Un governo di compromesso tecnico/politico che alla ricerca di un voto parlamentare non facile snaturi la sua essenza e comprometta la sua missione assegnando ministeri ai partiti di tutto l'arco costituzionale senza la certezza del goal ché, ad esempio, quando si dovrà dire che si abolisce quota 100 e ogni goffo tentativo di riproporla, un Salvini di turno alzerà le barricate.

Comunque la si giri le prospettive di un governo Draghi non sono facili. Il Paese, e il parlamento che tragicamente lo rappresenta, non è capace di sopportarne la razionalità.

Per queste ragioni spero che Mario Draghi dica a Mattarella "onorato ma non posso". Troppo capace e troppo lucido per una situazione tragicomica come quella che è chiamato a risolvere: uno spreco insopportabile. 
Preferirei un governo di transizione affidato ad una personalità di alto profilo (Cartabia?) ma che si limiti al minimo indispensabile (Recovery Plan e vaccini) per poi riconsegnare agli italiani il voto.

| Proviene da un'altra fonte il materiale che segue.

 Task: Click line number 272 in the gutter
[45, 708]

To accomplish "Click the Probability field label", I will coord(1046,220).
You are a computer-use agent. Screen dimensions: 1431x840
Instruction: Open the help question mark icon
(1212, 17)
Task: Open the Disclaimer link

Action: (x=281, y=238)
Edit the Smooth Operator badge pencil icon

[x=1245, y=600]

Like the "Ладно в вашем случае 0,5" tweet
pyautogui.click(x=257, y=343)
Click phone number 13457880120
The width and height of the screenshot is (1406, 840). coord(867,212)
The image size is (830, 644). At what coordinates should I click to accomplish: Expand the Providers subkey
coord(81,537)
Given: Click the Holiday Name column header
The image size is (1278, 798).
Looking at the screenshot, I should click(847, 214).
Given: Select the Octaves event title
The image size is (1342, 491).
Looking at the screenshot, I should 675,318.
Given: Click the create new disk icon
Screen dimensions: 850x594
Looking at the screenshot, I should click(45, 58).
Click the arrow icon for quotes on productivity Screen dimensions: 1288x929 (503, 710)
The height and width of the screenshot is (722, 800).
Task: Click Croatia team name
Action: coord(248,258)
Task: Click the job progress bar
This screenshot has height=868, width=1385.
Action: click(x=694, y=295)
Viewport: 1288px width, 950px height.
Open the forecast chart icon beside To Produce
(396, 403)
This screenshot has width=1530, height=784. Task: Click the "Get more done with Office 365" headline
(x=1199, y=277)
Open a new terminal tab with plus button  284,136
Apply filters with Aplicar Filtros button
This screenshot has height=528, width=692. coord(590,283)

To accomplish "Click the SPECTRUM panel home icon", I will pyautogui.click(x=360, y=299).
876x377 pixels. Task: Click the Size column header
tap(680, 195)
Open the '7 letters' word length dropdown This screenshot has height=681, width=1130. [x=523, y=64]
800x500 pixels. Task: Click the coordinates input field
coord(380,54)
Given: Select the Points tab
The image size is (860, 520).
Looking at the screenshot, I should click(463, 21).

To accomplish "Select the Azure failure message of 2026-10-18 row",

Ultima considerazione sulle elite del Paese. 
Non sono mai state capaci di selezionare una classe dirigente minimamente presentabile. Hanno giocato in panchina sperando di raccogliere il tozzo di torta che il governo di turno era disponibile a mollare. Hanno intrecciato rapporti perversi e speculativi con gli innumerevoli centri di potere piccoli e grandi senza mai neanche dare un'idea di una prospettiva migliore. 
Senza voler apparire giacobino, occorre dire con chiarezza che queste elite non hanno mai pagato la loro inazione.

L'Italia, questa disgraziata Italia, è il risultato anche delle loro ipocrisie.